◆ Provided data:
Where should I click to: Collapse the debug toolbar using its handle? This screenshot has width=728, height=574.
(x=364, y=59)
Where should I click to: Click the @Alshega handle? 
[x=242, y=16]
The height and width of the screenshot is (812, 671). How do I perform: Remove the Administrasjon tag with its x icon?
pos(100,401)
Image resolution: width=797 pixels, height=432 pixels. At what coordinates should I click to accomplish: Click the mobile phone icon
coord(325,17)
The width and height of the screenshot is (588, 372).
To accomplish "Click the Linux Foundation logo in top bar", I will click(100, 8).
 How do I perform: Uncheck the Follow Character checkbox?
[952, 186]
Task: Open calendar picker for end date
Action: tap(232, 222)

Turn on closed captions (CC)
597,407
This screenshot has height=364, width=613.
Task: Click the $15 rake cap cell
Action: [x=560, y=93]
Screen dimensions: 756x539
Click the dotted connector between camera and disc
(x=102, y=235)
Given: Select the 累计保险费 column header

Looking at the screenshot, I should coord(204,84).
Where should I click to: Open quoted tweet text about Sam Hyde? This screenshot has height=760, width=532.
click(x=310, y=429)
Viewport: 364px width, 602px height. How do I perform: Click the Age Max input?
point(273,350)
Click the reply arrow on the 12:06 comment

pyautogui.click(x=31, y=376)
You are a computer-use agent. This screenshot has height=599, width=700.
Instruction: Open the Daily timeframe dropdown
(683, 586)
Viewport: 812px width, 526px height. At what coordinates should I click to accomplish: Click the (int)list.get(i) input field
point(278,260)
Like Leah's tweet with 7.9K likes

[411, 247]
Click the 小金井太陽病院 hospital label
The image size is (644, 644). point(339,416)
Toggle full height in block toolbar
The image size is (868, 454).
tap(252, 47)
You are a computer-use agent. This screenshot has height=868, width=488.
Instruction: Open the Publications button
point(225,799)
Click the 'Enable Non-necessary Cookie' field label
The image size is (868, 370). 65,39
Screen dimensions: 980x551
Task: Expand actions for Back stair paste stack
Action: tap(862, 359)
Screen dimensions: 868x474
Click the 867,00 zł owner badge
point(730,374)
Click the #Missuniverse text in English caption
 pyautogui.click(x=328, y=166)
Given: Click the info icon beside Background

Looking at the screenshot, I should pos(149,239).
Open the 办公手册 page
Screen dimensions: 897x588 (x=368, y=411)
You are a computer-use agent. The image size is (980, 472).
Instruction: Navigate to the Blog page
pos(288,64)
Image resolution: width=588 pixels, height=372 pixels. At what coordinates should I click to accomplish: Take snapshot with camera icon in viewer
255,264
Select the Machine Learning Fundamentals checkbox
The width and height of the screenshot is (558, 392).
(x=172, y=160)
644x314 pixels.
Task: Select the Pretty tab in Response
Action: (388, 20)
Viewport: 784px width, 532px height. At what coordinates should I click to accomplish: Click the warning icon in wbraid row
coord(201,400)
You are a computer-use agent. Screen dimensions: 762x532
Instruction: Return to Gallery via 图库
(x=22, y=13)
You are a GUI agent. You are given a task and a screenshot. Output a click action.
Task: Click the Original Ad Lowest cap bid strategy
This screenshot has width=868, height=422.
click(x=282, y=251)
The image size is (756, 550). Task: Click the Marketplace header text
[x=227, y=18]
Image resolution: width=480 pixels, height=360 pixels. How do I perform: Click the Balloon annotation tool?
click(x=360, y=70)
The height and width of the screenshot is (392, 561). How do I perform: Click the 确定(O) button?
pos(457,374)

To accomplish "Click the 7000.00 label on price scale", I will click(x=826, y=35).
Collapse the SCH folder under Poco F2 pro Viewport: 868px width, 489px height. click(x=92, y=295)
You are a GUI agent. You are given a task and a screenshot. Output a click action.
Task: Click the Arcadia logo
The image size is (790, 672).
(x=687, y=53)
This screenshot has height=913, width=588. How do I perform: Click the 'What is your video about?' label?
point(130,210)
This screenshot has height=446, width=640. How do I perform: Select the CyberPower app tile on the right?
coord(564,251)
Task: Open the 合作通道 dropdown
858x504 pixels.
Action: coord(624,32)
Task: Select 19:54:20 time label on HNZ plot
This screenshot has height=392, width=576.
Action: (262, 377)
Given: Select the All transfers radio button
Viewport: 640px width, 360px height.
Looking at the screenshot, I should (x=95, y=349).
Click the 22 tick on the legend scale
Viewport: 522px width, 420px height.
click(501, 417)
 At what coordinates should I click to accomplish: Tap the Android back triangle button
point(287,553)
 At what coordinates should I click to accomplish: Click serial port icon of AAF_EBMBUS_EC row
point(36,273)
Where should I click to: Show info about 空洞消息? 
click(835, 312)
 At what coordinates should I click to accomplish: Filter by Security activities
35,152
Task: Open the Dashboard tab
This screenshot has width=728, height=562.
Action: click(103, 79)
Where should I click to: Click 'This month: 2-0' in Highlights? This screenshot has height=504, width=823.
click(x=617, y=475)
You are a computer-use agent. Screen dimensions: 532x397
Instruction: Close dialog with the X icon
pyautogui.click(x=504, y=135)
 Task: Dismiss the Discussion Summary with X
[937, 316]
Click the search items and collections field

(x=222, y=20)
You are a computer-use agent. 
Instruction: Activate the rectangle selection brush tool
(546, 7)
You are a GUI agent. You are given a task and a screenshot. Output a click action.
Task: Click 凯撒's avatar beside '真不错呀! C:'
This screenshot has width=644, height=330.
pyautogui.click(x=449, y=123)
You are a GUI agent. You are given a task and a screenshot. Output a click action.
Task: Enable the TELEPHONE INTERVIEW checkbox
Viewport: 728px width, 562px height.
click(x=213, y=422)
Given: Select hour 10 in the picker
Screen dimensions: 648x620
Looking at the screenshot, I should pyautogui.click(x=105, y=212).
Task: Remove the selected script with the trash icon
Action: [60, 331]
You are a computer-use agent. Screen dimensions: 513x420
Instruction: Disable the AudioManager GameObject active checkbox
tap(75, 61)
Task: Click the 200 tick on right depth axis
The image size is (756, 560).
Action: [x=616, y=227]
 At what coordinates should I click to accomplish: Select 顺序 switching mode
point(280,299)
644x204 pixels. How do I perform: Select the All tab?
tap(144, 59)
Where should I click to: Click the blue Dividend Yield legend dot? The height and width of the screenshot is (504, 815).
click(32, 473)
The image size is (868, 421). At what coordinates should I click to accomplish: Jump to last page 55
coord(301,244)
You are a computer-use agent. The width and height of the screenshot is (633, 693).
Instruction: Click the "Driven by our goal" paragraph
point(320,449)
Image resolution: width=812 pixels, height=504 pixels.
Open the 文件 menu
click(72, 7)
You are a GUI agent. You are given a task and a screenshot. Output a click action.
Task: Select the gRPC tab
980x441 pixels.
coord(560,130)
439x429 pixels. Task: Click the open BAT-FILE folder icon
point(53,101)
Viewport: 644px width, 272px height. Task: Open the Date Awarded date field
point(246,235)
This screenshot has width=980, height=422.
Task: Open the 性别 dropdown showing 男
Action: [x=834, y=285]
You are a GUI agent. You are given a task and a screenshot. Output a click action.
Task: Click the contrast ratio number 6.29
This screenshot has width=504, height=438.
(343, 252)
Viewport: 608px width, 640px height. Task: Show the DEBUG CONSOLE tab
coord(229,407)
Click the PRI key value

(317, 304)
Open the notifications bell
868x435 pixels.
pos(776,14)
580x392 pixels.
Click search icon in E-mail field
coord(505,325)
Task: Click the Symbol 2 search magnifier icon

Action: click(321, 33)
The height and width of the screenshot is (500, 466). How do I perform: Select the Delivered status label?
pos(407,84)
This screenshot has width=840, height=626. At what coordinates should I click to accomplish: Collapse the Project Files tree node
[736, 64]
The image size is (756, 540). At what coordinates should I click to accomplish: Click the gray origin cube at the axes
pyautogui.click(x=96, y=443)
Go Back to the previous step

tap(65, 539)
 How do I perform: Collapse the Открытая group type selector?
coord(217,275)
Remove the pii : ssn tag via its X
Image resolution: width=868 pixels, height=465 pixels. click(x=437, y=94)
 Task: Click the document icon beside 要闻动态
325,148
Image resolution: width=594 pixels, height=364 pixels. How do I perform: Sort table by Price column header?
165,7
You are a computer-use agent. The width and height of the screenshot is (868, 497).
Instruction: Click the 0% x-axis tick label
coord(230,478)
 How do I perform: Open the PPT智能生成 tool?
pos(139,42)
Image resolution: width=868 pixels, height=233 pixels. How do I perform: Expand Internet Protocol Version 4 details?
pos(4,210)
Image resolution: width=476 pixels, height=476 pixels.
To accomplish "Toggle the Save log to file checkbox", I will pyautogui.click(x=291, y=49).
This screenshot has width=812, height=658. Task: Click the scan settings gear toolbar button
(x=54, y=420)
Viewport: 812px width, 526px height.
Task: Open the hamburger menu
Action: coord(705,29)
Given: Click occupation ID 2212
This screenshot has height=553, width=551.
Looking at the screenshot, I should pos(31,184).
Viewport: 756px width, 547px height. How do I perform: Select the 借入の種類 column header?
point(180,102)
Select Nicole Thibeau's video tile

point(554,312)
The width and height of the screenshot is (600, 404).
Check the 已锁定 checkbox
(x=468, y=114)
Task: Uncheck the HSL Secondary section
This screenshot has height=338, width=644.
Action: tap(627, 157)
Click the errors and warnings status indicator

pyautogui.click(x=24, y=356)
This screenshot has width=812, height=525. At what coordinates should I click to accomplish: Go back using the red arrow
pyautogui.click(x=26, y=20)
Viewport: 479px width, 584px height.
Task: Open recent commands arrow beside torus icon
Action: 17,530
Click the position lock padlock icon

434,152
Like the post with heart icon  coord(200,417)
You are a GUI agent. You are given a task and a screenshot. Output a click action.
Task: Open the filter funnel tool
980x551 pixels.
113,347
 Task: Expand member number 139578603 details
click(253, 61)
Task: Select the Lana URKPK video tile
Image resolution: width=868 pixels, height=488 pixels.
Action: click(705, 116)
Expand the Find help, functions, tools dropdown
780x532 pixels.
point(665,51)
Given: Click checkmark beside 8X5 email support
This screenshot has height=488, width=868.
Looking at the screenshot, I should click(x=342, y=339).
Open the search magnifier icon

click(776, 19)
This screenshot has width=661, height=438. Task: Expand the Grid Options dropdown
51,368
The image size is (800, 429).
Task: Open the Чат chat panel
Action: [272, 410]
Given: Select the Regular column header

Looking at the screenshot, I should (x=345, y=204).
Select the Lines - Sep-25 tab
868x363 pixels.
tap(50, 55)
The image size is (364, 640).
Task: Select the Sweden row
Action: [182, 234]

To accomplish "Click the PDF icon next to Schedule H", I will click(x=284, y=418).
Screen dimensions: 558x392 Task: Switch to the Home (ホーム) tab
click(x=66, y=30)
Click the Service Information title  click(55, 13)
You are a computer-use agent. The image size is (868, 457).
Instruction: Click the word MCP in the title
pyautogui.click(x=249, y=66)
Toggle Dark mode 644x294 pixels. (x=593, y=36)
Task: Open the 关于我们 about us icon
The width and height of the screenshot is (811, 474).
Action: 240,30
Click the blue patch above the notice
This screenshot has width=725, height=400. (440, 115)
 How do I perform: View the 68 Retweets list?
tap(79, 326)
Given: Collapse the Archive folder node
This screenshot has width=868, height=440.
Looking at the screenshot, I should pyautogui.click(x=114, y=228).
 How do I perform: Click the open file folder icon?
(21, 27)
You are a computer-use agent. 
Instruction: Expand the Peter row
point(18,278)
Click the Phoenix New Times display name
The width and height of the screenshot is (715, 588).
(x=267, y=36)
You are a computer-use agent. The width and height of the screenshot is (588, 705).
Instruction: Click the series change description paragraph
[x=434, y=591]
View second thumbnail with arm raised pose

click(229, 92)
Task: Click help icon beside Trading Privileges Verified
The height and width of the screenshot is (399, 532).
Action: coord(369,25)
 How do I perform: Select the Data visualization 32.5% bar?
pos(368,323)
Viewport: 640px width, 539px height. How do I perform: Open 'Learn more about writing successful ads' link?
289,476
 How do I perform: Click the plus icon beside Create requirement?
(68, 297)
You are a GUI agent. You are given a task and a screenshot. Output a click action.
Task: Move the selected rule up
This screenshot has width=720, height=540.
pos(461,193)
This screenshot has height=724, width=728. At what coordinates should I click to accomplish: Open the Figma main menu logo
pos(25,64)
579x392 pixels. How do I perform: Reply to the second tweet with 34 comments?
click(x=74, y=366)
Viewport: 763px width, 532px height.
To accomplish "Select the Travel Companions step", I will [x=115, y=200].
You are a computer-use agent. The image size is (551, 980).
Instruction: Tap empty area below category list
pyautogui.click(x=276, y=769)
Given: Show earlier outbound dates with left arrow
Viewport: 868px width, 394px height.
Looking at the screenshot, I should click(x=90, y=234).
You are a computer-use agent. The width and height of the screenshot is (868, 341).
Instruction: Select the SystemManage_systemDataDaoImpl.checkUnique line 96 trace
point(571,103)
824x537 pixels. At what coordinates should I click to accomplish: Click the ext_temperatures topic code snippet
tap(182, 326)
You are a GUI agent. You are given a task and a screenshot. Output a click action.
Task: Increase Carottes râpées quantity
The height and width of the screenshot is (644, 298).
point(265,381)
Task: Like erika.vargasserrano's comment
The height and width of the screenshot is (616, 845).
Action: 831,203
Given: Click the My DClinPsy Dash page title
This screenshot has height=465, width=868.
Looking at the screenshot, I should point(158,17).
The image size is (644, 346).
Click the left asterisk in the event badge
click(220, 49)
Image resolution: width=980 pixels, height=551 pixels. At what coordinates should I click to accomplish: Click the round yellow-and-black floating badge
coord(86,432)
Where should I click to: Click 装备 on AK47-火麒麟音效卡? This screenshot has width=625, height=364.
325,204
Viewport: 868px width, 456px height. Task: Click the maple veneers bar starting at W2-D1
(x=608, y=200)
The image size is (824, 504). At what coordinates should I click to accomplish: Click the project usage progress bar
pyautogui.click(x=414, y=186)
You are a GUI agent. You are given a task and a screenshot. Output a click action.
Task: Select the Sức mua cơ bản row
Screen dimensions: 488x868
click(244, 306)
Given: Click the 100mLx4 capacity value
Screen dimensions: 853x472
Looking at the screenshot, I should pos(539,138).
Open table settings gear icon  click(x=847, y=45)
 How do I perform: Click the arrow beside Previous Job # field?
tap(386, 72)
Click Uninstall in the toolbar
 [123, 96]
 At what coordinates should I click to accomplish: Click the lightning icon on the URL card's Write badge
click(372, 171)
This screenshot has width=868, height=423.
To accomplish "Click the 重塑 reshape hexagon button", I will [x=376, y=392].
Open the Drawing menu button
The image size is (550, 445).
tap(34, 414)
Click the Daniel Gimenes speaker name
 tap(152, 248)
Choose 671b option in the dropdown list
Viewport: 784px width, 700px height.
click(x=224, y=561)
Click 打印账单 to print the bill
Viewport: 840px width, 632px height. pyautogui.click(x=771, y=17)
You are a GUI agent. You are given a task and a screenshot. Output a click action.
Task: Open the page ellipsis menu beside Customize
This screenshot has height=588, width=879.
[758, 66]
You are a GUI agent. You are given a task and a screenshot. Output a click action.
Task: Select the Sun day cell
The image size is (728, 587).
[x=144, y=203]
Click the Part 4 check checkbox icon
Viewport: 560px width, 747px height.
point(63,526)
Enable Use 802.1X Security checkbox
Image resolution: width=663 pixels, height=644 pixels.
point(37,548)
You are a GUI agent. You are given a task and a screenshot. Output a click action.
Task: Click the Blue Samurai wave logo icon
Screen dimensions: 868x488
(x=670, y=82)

◆ The task: Take from the material every line that holds "help".

◆ Written response:
Expand the Find help, functions, tools dropdown
Task: Click help icon beside Trading Privileges Verified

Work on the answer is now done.